* **Entries**
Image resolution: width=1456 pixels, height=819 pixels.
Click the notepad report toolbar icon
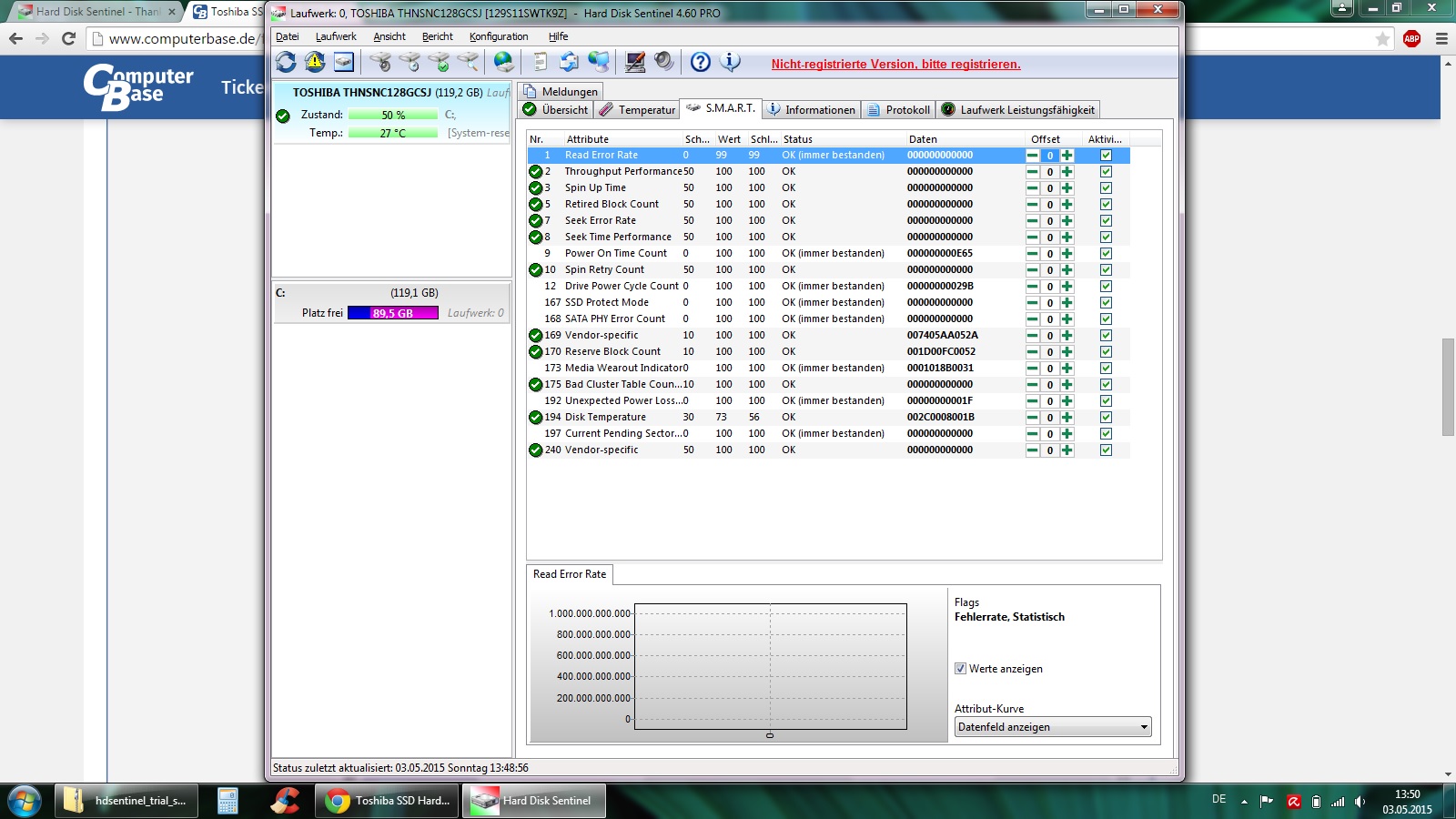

---

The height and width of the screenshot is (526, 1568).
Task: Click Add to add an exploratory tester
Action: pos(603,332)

* * *

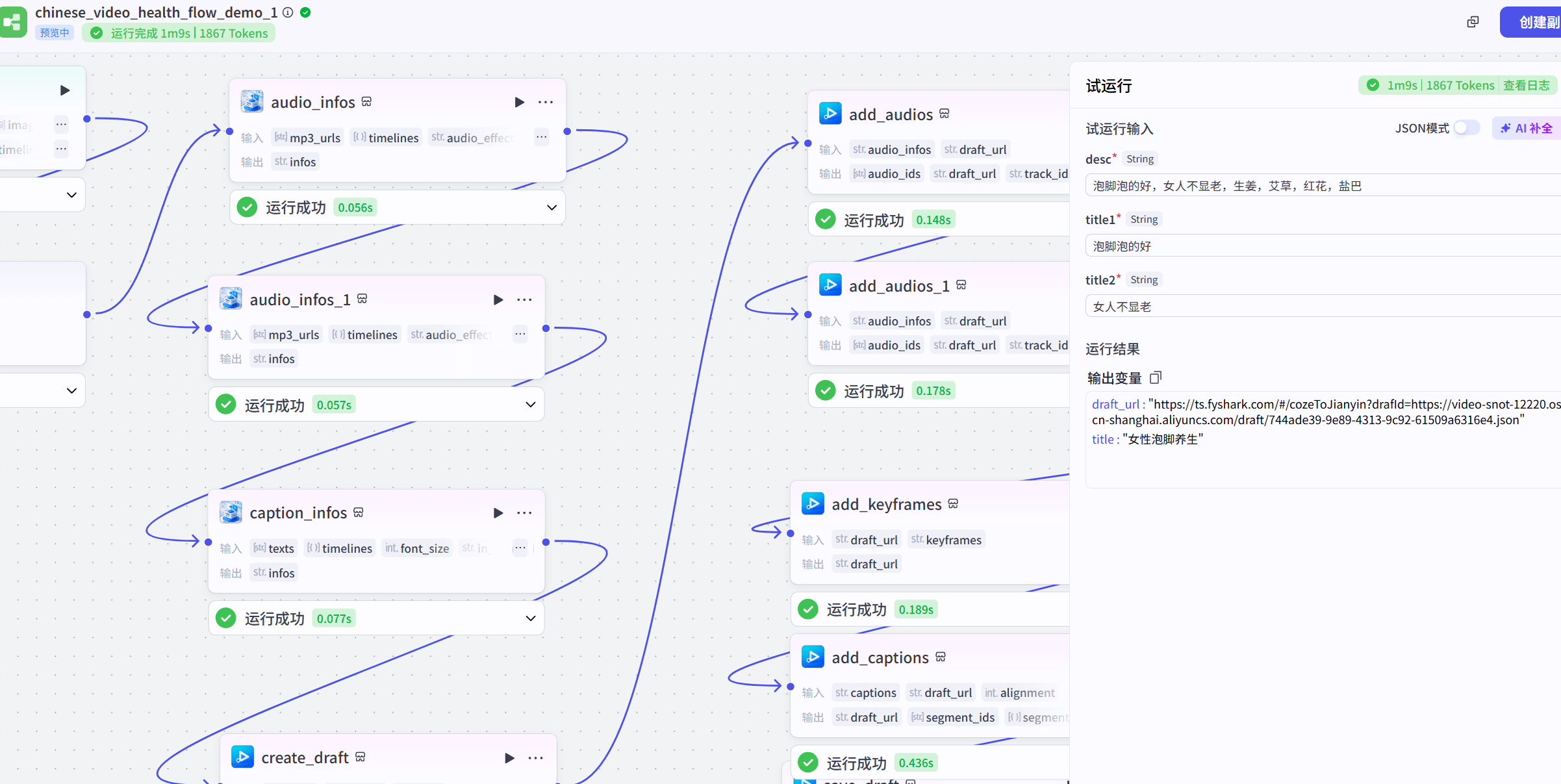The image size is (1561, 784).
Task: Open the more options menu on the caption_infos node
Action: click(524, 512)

* **Task prompt**
Write out the rows again, from the line with "The height and" up to and including the line with "Action: pos(603,332)", keeping every character the same.

* **Task result**
The height and width of the screenshot is (526, 1568).
Task: Click Add to add an exploratory tester
Action: pos(603,332)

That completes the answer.